Transit Gateway Patterns

Hub-and-spoke.

What Transit Gateway solves

Hub-and-spoke connectivity for many VPCs. Replaces N×N VPC peering with a single hub.

Cross-region connectivity via TGW peering. Multi-region architectures simplify.

On-prem connectivity through Direct Connect or VPN attached to TGW. One hub for all the spokes.

When to adopt

Five or more VPCs. N×N peering becomes unmanageable around five VPCs; TGW pays back.

Multi-account organisation. RAM share TGW across accounts; spoke accounts attach.

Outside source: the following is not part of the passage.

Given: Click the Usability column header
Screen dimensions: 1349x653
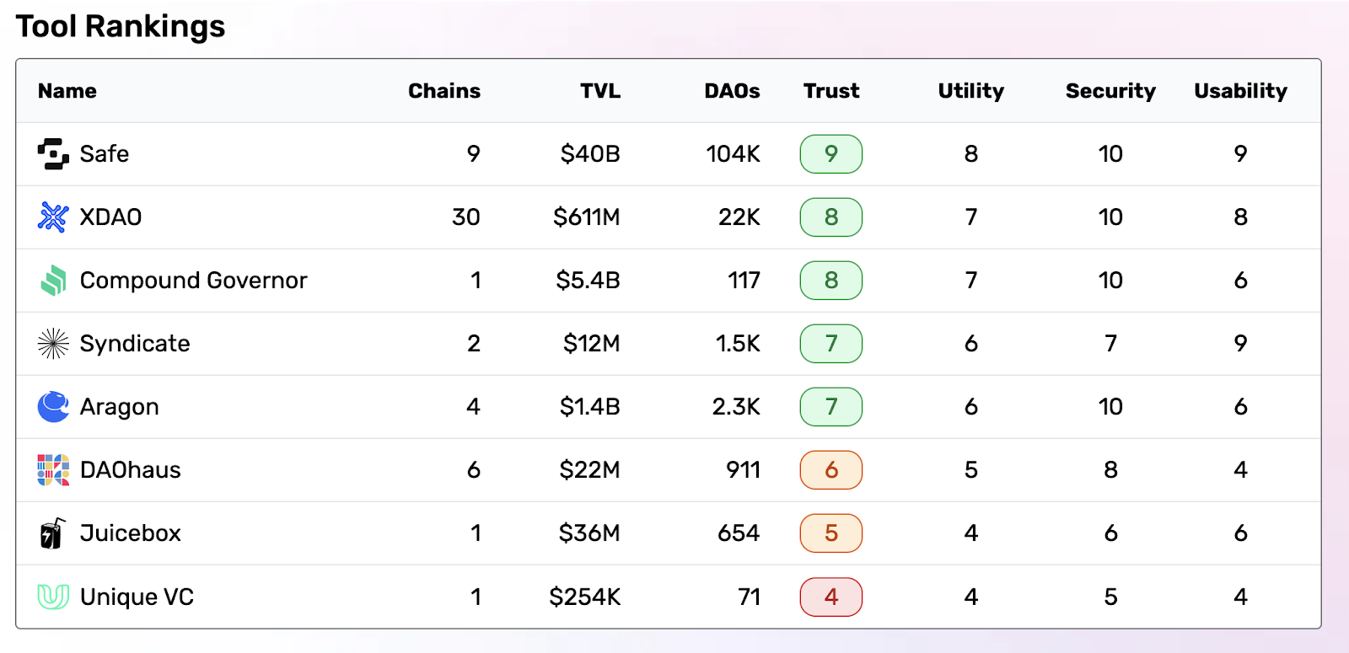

Complex routing requirements. Per-route-table policies, transitive routing patterns.

Cost model

Per-attachment per-hour: about $36/month per attachment.

Per-GB processed: $0.02 per GB. At meaningful scale, this is the dominant cost.

Compare to NAT: TGW often cheaper at high cross-VPC volume, more expensive at low volume.

Design patterns

Per-environment route tables (prod, non-prod, shared). Limits blast radius of routing mistakes.

Inspection VPC pattern: traffic between VPCs flows through a firewall VPC for inspection.

Spoke isolation: spokes can reach hub services but not each other directly. Reduces lateral risk.

Operating Transit Gateway

Per-attachment owner. Each attachment has a team responsible. Orphaned attachments are debt.

Quarterly review. Attachments with no traffic, route tables with stale entries, drift from intent.

Monitoring: per-attachment bytes, packet drops, attachment health. Anomalies flag for investigation.